There has to be some sort of legacy deal with Europe, which takes a bit more than 40 per cent of our exports.
But we are free to improve our relationship with everyone else, including that with our largest single export market, the United States.
Rationally, it should be a golden opportunity. In practice, expect an ill-tempered summer ahead.
‘The difficulty with Europe is that our economies have become closely intertwined so undoing the present arrangement is genuinely complicated’, says Hamish McRae
Already the rhetoric is ramping up. Donald Trump hopes for a ‘tremendous’ trade deal with America, and US Treasury Secretary Steven Mnuchin expects such a deal to be done this year.
Ursula von der Leyen, the European Commission’s president, has said it is impossible to reach a comprehensive deal by the end of the year, when the transition period ends.
She has also said that if the UK wants access to the EU market it will have to stick by EU rules – something that the UK Government has said it won’t do.
I suggest, first, that we should not pay too much attention to anything the politicians are saying at the moment. This is pre-negotiation posturing.
What will matter will be the detail and we will be well into the summer before we have any feeling of how close the relationship will be. It is in the self-interest of both sides to keep stuff moving, but politicians do miscalculate and they may again here.
Next, most trade around the world takes place without explicit deals. The UK has no deal with the US, China or Japan, but we do a huge amount of trade with them.
The difficulty with Europe is that our economies have become closely intertwined so undoing the present arrangement is genuinely complicated. But whatever happens trade will continue.
The UK will continue to grow faster than the eurozone
Third, trade has to benefit both sides. This is not a zero-sum game where if one side is a winner, the other has to be a loser.
That may be the rhetoric but it is wrong. If both sides do not benefit then whatever the deal, trade between them will inevitably fade.
Finally, I think that whatever happens this summer, our economic relationship with Europe will gradually loosen.
It has been doing so for about 15 years, largely because the rest of the world has been growing faster than continental Europe.
The UK will also continue to grow faster than the eurozone for a number of reasons including demography.
But we need both to remain open to the world in our trading relations, and to figure out ways of making sure that the benefits of economic growth are more widely shared.
Transport Secretary Grant Shapps warned that the South Western Railway franchise is not sustainable and may have to be renationalised
South Western Railway
The South Western Railway franchise is not sustainable. So said Grant Shapps, the Transport Secretary, and he warned that it might have to be renationalised. Alas, South Western is not alone in its problems.
The Government had to take over the East Coast Mainline 18 months ago; Northern is in trouble; the TransPennine Express has just been warned by Mr Shapps that it has to improve its service.
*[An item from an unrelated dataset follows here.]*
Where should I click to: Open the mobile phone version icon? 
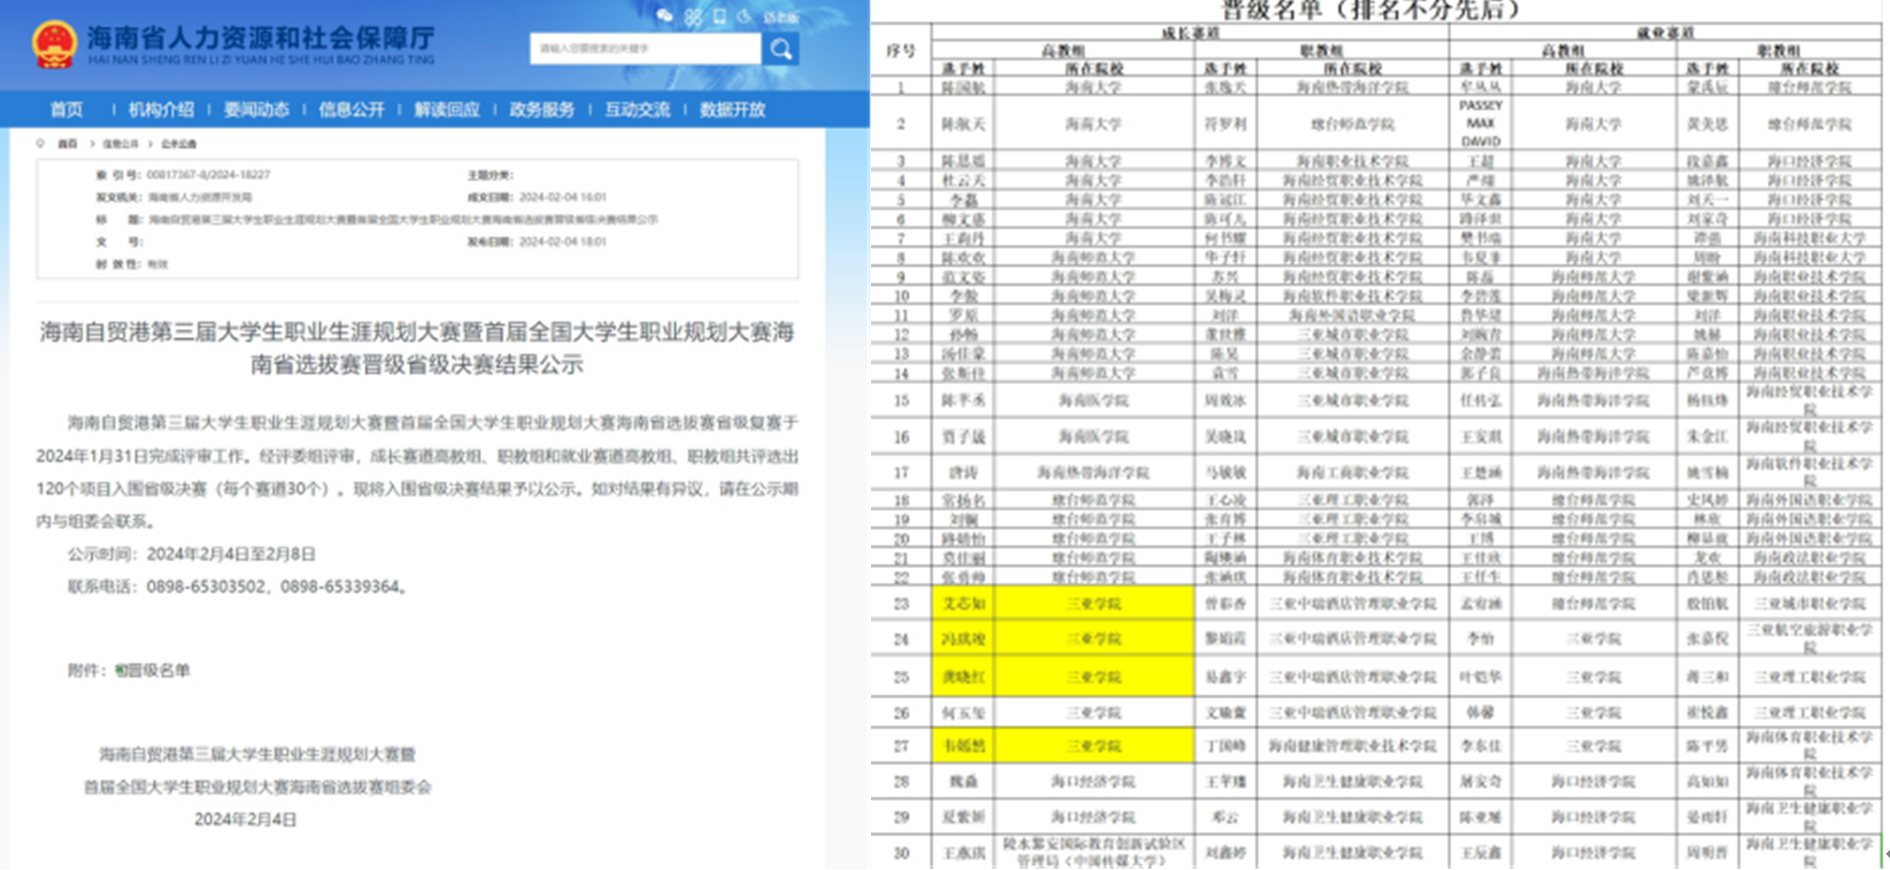click(719, 16)
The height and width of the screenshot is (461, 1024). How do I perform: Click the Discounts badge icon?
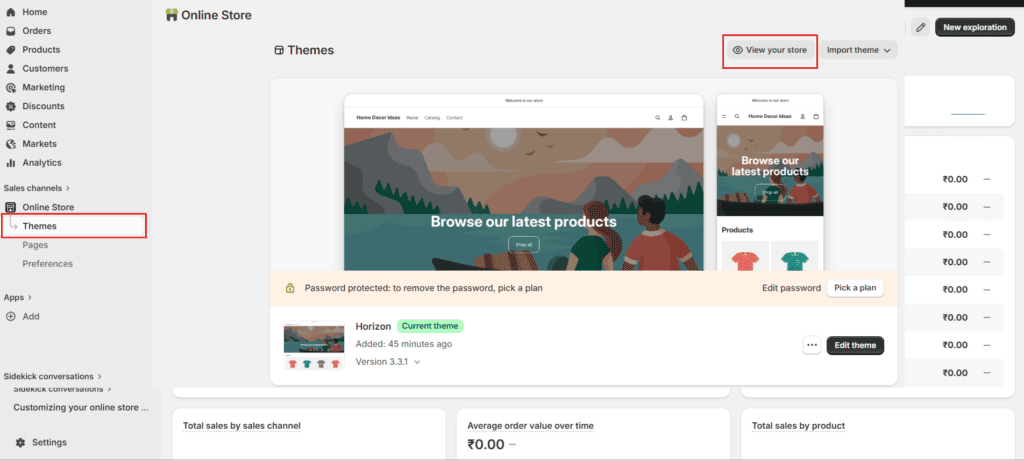tap(11, 106)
There are two reactions to this. One is to call for the entire network to be renationalised. The other is to focus on the detail of what has been going wrong, rather than have a politicised response.
Those of us who remember what British Rail was like before privatisation will incline towards the latter approach.
Most people forget that rail usage shrank pretty steadily from a peak in the 1950s until it was privatised in 1994. Since then it has doubled. Indeed, rail usage is the second highest in Europe after Germany.
So let’s accept that the present system is a mess. But let’s hope too that the forthcoming Williams Review of the rail system has orderly, sensible suggestions rather than ideological ‘solutions’ that will then have to be undone.
The Bank of England meets on Thursday to consider a cut in interest rates. A couple of weeks ago that looked on the cards.
Given the surge in business optimism and the strong job creation figures that now looks less likely.
But ask yourself this. Would a quarter of a percentage point off rates make a blind bit of difference?